Switzerland Primary School Curriculum - Mathematics (Lehrplan 21)

The Lehrplan 21 structures mathematics learning around competency areas, rather than specific grade levels. The following information is based on the framework described in the Lehrplan 21 for primary school mathematics. It covers three main competency areas: Number and Variables, Shape and Space, and Quantities, Functions, Data and Randomness. While the Lehrplan 21 does not explicitly separate 5th and 6th grade, these competencies are developed throughout the primary school cycle.

1. Number and Variables

This competency area focuses on developing a strong understanding of numbers, operations, and variables. It is further divided into three sub-areas:

  • A) Operating and Naming: Students learn to understand and use arithmetical terms and symbols, read and write numbers, count flexibly, order numbers by size, estimate results, perform basic operations (addition, subtraction, multiplication, division, and exponentiation), compare and transform terms, solve equations, and apply mathematical laws and rules.
  • B) Exploring and Reasoning: Students explore number and operation relationships, arithmetic patterns, explain, verify, and justify statements, conjectures, and results related to numbers and variables, and use tools to explore arithmetic patterns.
  • C) Mathematizing and Representing: Students represent, describe, discuss, and reproduce calculation methods, illustrate, describe, and generalize quantities, number sequences, and terms.

2. Shape and Space

This competency area focuses on developing spatial reasoning and geometric understanding. It is divided into three sub-areas:

  • A) Operating and Naming: Students understand and use geometric terms and symbols, represent, decompose, and assemble figures and solids, and determine and calculate lengths, areas, and volumes.
  • B) Exploring and Reasoning: Students explore geometric relationships, particularly between lengths, areas, and volumes, formulate conjectures, discuss findings, verify statements and formulas related to geometric relationships, and provide examples and justifications.
  • C) Mathematizing and Representing: Students represent solids and spatial relationships, fold, sketch, draw, and construct figures, discuss and verify representations of plane geometry, visualize figures and solids in different positions, represent and describe changes (mental geometry), determine the coordinates of figures and solids in a coordinate system, represent figures and solids based on their coordinates, and read and draw plans.

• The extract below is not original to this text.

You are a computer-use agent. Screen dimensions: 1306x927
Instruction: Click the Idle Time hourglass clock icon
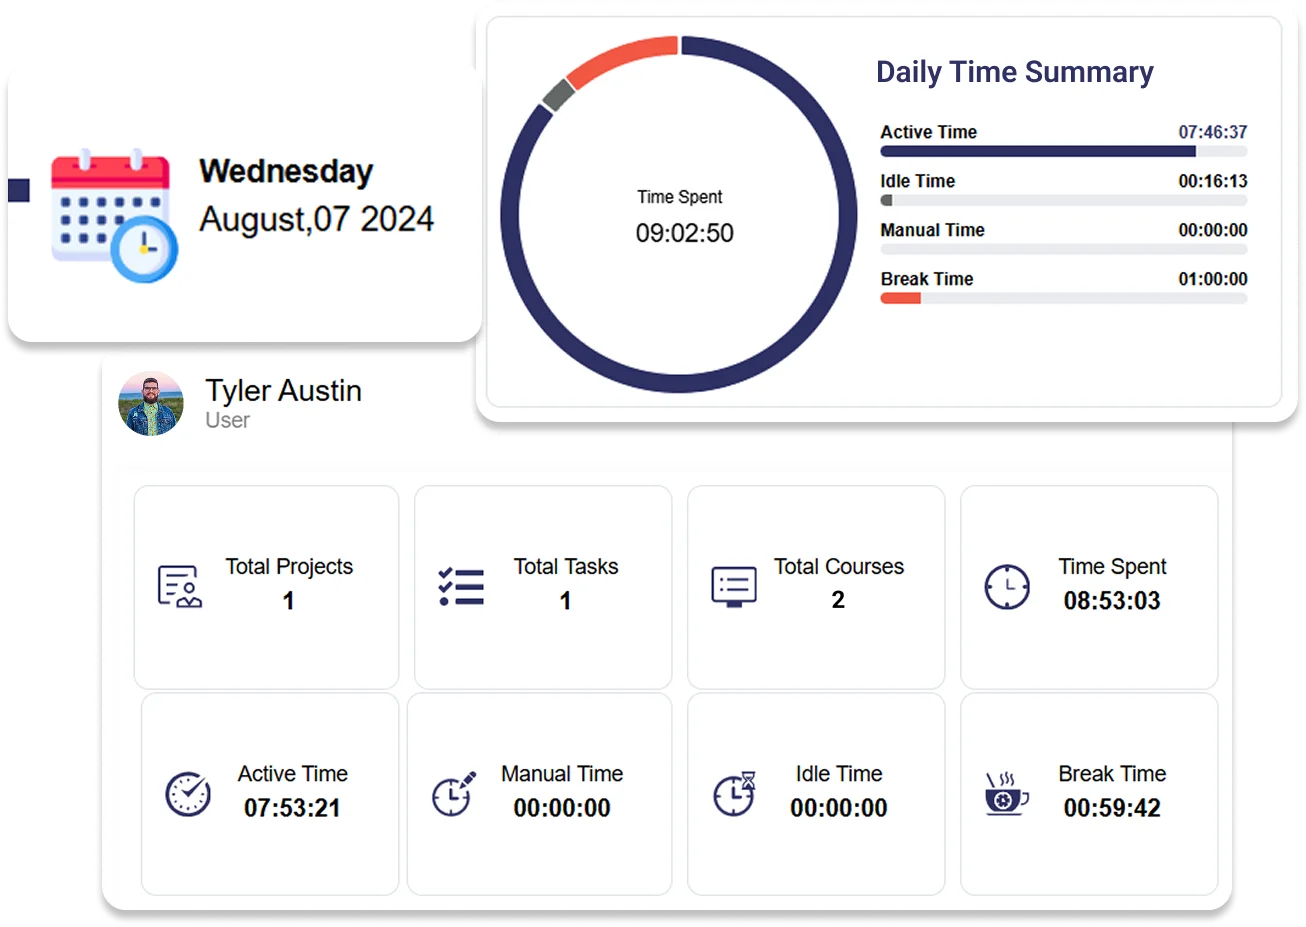click(x=734, y=794)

3. Quantities, Functions, Data and Randomness

This competency area focuses on developing an understanding of quantities, functional relationships, data analysis, and probability. It is divided into three sub-areas:

  • A) Operating and Naming: Students understand and use terms and symbols related to quantities, functions, data, and randomness, estimate, measure, convert, round, and calculate with quantities, and describe functional relationships and determine function values.
  • B) Exploring and Reasoning: Students formulate questions about quantity relationships and functional relationships, explore these relationships, verify and justify results, and explore, formulate conjectures, and verify situations related to statistics, combinatorics, and probability.
  • C) Mathematizing and Representing: Students collect, organize, represent, analyze, and interpret data related to statistics, combinatorics, and probability, mathematize, represent, and calculate real-world situations, interpret and verify results, and connect terms, formulas, equations, and tables with real-world situations.